De volta ao tempo encoberto, em “Suffering” sente-se uma tristeza que, de forma mais ou menos constante, se vai prolongar pelas restantes músicas. A abertura frenética de “An Ocean in Between the Waves” parece querer contrariar este facto. No entanto, ao escutar-se com mais atenção, é perceptível a amargura de Adam em frases como “Feel the way that the wild wind blows through the room/Like a nail gun through the heart” ou “I’m in my finest hour/Can I be more than just a fool?/It always gets so hard to seem bright/Before the moon”.
“Disappearing” irrompe, de braços estendidos, com um bilhete de acesso a terras longínquas nas mãos, à espera de quem o queira apanhar. Talvez seja pela sonoridade da canção, que, um pouco como em todo o álbum, parece ser tocada dentro de uma caixa de madeira em que ecos e reverberação se perpetuam indefinidamente, e na qual as subtis texturas que os sintetizadores alimentam lhe dão um ambiente sonhador, formando um vasto cosmos lisérgico, onde a voz de Adam vagueia. No entanto, esta aparece como o elemento que nos liga à realidade e que, embora desaparecendo lentamente, nos vai lembrando das agruras da vida, contra as quais ele próprio luta.

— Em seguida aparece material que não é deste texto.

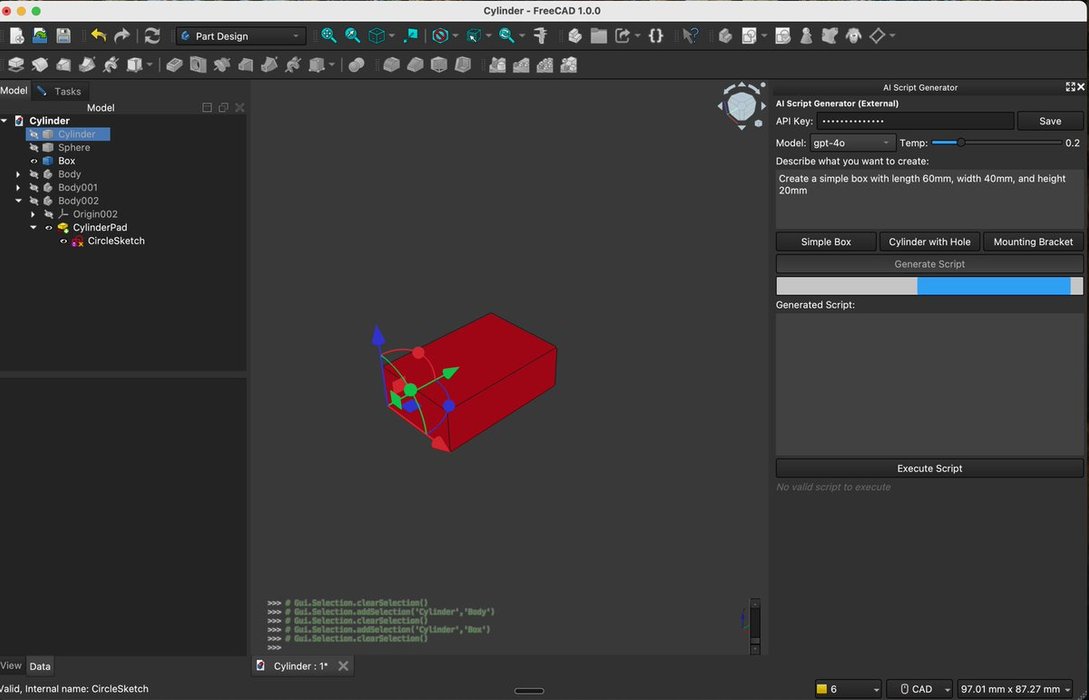
Task: Open the Part Design workbench dropdown
Action: click(240, 36)
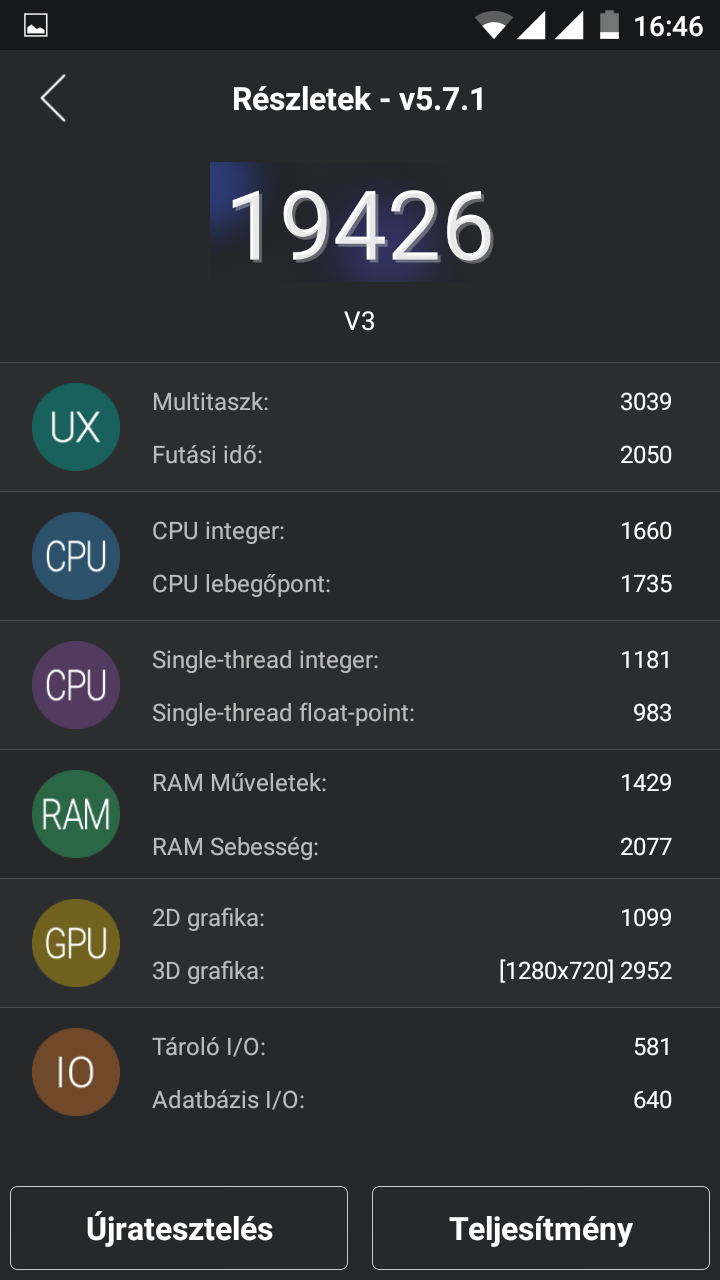Viewport: 720px width, 1280px height.
Task: Tap the blue CPU category icon
Action: 76,556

“Eyes to the Wind” é o tal não-esquecer-as-raízes de que falava, latente num piscar de olhos evidente à música de Bruce Springsteen e Bob Dylan. Homenagens à parte, “The Haunting Idle” é um assombroso instrumental em que guitarras carregadas de delay e teclados vários se entrecruzam, formando uma música que bem podia ser a introdução de uma das viagens épicas dos Godspeed You! Black Emperor ou até dos portugueses Indignu.
Como estar preso implica, quase sempre, uma libertação, “Burning” vai ser isso mesmo: Adam a exorcizar todos os demónios e a encontrar paz interior na autocomiseração, saindo do buraco de tortura em que se encontrava.
“In Reverse” é o cúmulo de uma característica muito subtil e que está espalhada um pouco por todo o álbum: revela que as mudanças, as novas camadas que vão aparecendo ao longo das várias músicas são precisamente o que o faz tão grande quanto é; aqui apresenta-se sob a forma de uma guitarra que, sem nada o prever, aparece e liberta, da torturada alma de Adam Granduciel, todos aqueles sentimentos de tristeza e dor.
Mais do que um privilégio para quem ouve estes momentos mágicos de êxtase e catarse, eles vão ser o remédio para um homem doente, a quem falta pouco para desaparecer.